** Exercise requirements **
Please copy out, exactly, the items from the line containing "The height and width of the screenshot is (568, 1046)." through the line containing "point(871,270)", including both of those lines.

** Data lines **
►
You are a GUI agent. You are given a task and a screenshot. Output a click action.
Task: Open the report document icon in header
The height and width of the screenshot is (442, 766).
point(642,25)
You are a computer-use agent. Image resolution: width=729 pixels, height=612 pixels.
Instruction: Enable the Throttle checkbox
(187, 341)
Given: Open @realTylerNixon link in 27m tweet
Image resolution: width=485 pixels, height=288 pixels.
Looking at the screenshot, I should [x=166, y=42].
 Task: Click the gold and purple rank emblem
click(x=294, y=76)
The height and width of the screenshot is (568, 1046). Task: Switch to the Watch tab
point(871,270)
◄
►
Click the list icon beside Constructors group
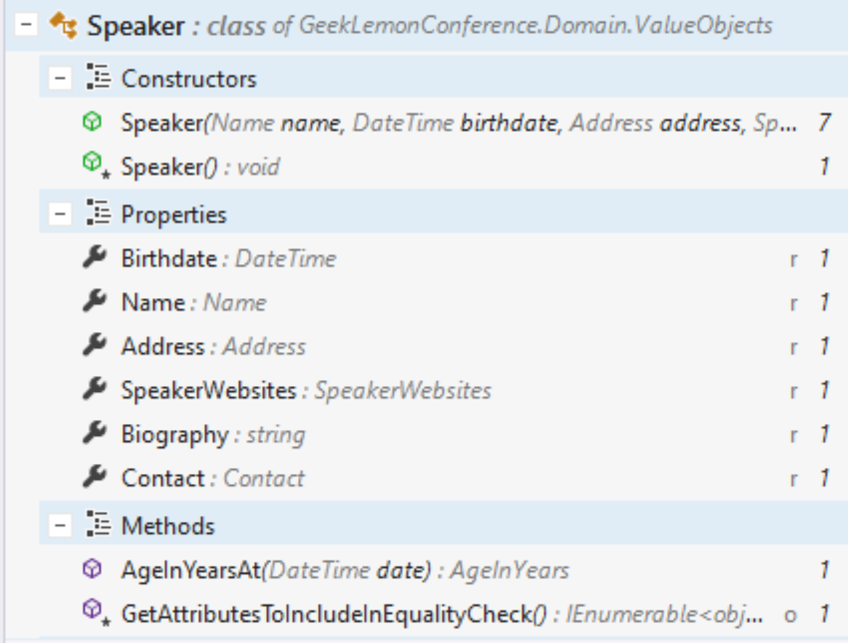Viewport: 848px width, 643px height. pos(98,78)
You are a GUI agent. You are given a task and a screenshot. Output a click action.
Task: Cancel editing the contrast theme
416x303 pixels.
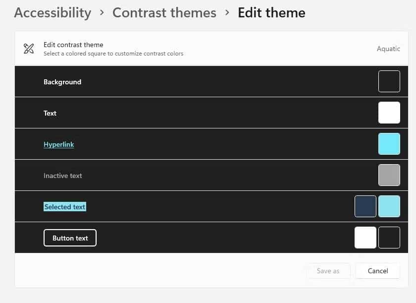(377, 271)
◄
** Solution **
The height and width of the screenshot is (568, 1046). Task: Switch to the Watch tab
point(871,270)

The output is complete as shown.